What the task asks ▸
Leave the pictures out. Return all other data exactly.

(Data in this exercise Opens)

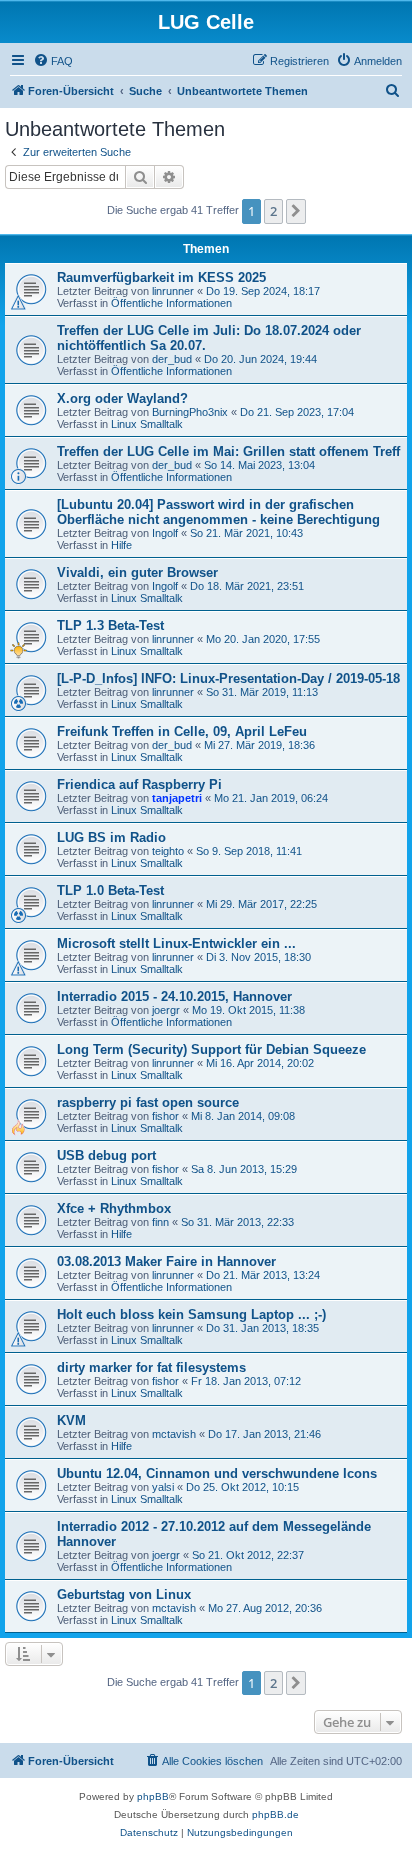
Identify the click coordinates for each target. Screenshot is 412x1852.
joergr (166, 1010)
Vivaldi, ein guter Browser (137, 572)
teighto (168, 851)
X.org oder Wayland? (122, 398)
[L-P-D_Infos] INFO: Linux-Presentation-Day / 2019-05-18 (228, 678)
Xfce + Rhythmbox (114, 1208)
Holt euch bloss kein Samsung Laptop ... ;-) (191, 1314)
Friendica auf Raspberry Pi (139, 784)
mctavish (174, 1434)
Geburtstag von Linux (124, 1594)
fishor (165, 1116)
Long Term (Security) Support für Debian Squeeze (211, 1049)
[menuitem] (53, 61)
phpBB (153, 1796)
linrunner (173, 291)
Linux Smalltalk (147, 424)
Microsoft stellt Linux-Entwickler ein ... (176, 943)
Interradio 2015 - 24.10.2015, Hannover (174, 996)
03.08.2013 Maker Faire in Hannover (166, 1261)
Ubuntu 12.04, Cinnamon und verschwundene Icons (217, 1473)
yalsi (163, 1487)
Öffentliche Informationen (171, 303)
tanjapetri (177, 798)
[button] (296, 211)
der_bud (172, 359)
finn (160, 1222)
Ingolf (165, 533)
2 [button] (273, 211)
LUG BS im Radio (111, 837)
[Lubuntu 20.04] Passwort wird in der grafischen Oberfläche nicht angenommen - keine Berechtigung (218, 512)
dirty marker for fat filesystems (151, 1367)
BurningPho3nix (190, 412)
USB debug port (106, 1155)
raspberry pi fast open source (148, 1102)
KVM (71, 1420)
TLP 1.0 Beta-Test (110, 890)
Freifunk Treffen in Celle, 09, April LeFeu (182, 731)
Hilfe (121, 545)
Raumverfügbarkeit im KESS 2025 (161, 277)
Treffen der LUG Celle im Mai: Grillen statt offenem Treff (228, 451)
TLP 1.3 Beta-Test (110, 625)
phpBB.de (275, 1814)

(Data in this exercise Closes)

The completed task ▸
Identify the click coordinates for each target. Screenshot is 412x1852.
joergr (166, 1010)
Vivaldi, ein guter Browser (137, 572)
teighto (168, 851)
X.org oder Wayland? (122, 398)
[L-P-D_Infos] INFO: Linux-Presentation-Day / 2019-05-18 (228, 678)
Xfce + Rhythmbox (114, 1208)
Holt euch bloss kein Samsung Laptop ... ;-) (191, 1314)
Friendica auf Raspberry Pi (139, 784)
mctavish (174, 1434)
Geburtstag von Linux (124, 1594)
fishor (165, 1116)
Long Term (Security) Support für Debian Squeeze (211, 1049)
[menuitem] (53, 61)
phpBB (153, 1796)
linrunner (173, 291)
Linux Smalltalk (147, 424)
Microsoft stellt Linux-Entwickler ein ... (176, 943)
Interradio 2015 - 24.10.2015, Hannover (174, 996)
03.08.2013 Maker Faire in Hannover (166, 1261)
Ubuntu 12.04, Cinnamon und verschwundene Icons (217, 1473)
yalsi (163, 1487)
Öffentliche Informationen (171, 303)
tanjapetri (177, 798)
[button] (296, 211)
der_bud (172, 359)
finn (160, 1222)
Ingolf (165, 533)
2 [button] (273, 211)
LUG BS im Radio (111, 837)
[Lubuntu 20.04] Passwort wird in der grafischen Oberfläche nicht angenommen - keine Berechtigung (218, 512)
dirty marker for fat filesystems (151, 1367)
BurningPho3nix (190, 412)
USB debug port (106, 1155)
raspberry pi fast open source (148, 1102)
KVM (71, 1420)
TLP 1.0 Beta-Test (110, 890)
Freifunk Treffen in Celle, 09, April LeFeu (182, 731)
Hilfe (121, 545)
Raumverfügbarkeit im KESS 2025 (161, 277)
Treffen der LUG Celle im Mai: Grillen statt offenem Treff (228, 451)
TLP 1.3 Beta-Test (110, 625)
phpBB.de (275, 1814)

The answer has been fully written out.